See those spirals in the picture to the left? Those depict the human race heading for the big bang, or more accurately, the big crunch. Is this just a theory? Well, of course it is. It hasn’t happened yet. But there are a few clues. Covid-19 is a big, wake-up clue. The fat cats — oligarchs or oil barons, are fleeing to higher ground. You can’t get close to them even if you do wear a mask. And they’re spending serious money on spaceships. Why?
Because they know that they’ve poisoned the Earth. They don’t care at all about the huddled, masked masses. They’re nailing their colours to the mast of A.I. What? Well, it’s true. They want to be serviced by intelligent robots.
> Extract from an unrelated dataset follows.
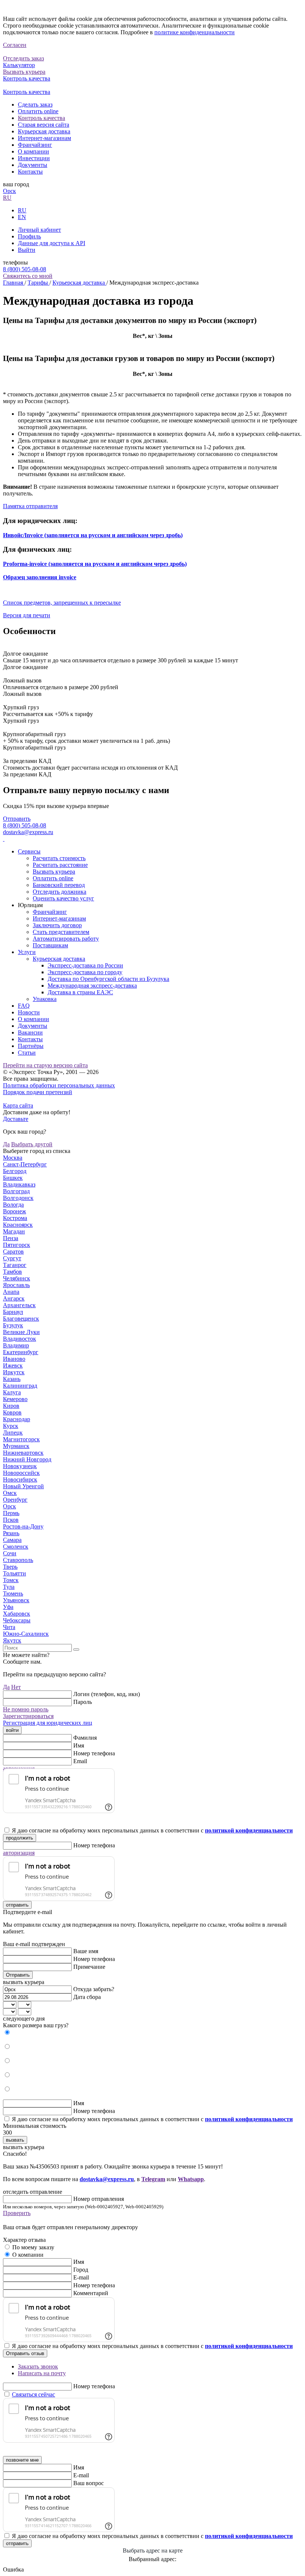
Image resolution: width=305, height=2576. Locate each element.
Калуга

They aren’t really going to move to Mars! They’re going to let their minions do so, so that after the rest of humanity has died off, they’ll still have a colony somewhere that can worship their prescience, their wisdom. These wealthy fat-cats will be living in their luxury bunkers, on Earth, far away from the crowded cities being submerged by rising oceans.
Thing is . . . we climate and environmental scientists figured this all out — in the 1950s, ’60s . . . and finally in the 1990s, when we knew we were at our last-chance tipping point. We tried to warn you. Nobody listened. Nobody but the big-oil oligarchs, who sabotaged us with disinformation.
These Kids Weren’t Wearing Their Stupid Masks
But in the scheme of things, do you still think Covid-19 is your biggest threat?
Am I absolutely certain that everything I’ve claimed in this article is correct?
Well, to be honest, I’d have to say, “Yes.”
Maybe Fred lost his mind to Covid-19. It happens. But I’ve recovered — I’ve even gained ground. Perhaps a bit more gruntled than before. Live and learn.